Driving a large recreational vehicle around the country at his own expense, Davis said he doesn’t have name recognition or celebrity status, so he decided to meet members of the public on their own turf.
“We wanted to do something that sets the bar so high that the other Republican candidates couldn’t follow,” Davis said. “You know everybody in America is important to us, not just residents in Iowa and New Hampshire.”
The father of six grown children said he never has been involved in politics before; rather, he worked hard to build and maintain a home building business over 35 years. He said he bought his first lot when he was a high school junior and constructed his first home the year after he graduated. Davis said he never went to college but has been through the “school of hard knocks many times.”

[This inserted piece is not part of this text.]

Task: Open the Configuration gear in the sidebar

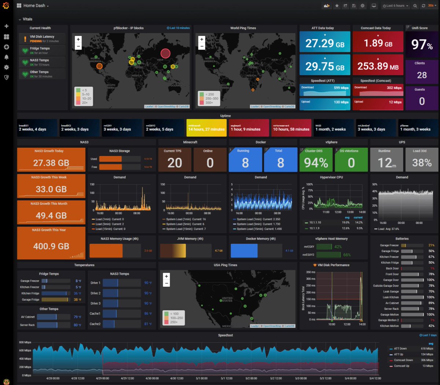Action: [6, 68]
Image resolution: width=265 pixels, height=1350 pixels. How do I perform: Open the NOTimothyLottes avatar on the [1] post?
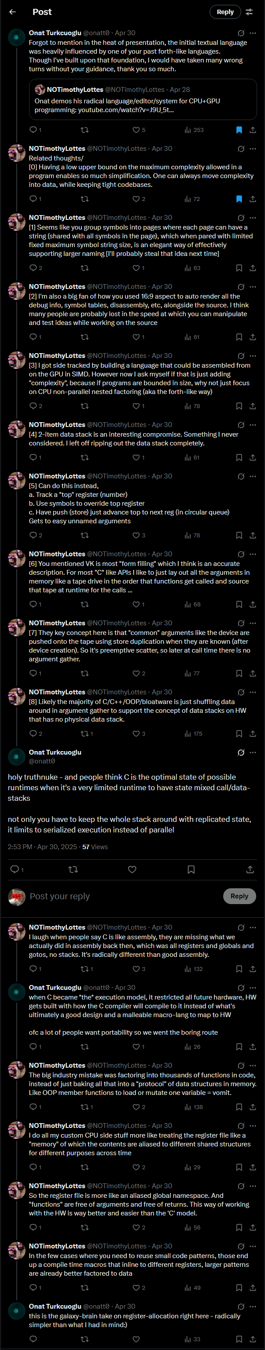click(x=17, y=222)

Davis said his campaign was prompted when God spoke to his heart a year ago and he acted on that message. He said he can’t explain it and that it’s not something one really should go out and tell people, but it’s the truth. He devised a platform and a plan for his campaign that doesn’t change from town to town, he added.

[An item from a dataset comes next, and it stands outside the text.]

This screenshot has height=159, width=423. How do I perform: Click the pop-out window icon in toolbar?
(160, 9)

The plan includes downsizing the federal government and shifting more control back to the states and communities, Davis said.
“Somehow, we’ve let the federal government run our lives for us,” Davis said, blaming strict regulations of the Environmental Protection Agency for harming American business.

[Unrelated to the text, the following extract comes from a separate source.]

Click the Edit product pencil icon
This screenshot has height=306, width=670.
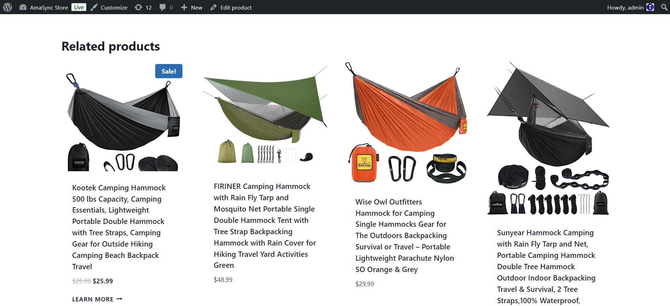(213, 7)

Davis said he would work to make the country energy self-sufficient, to revive the housing industry, to encourage those manufacturing businesses that moved abroad to return to the U.S., and to impose tighter control of the borders to stop the flow of illegal aliens, drugs, guns and terrorists. He also would return the troops home and require immigrants to learn English.
“We’ve taken care of every country in the world. We pay them billions and billions of dollars to be our friend, which is not working, so we’ve got to bring the money back here, bring our troops back here and we’ve got to start taking care of America,” he said.
Davis is scheduled to stop in 10 Maine communities on Thursday: Cherryfield in Washington County, Ellsworth in Hancock County, Belfast in Waldo County, Rockland in Knox County, Wiscasset in Lincoln County, Bath in Sagadahoc County, Augusta in Kennebec County, Auburn in Androscoggin County, Portland in Cumberland County, and Alfred in York County.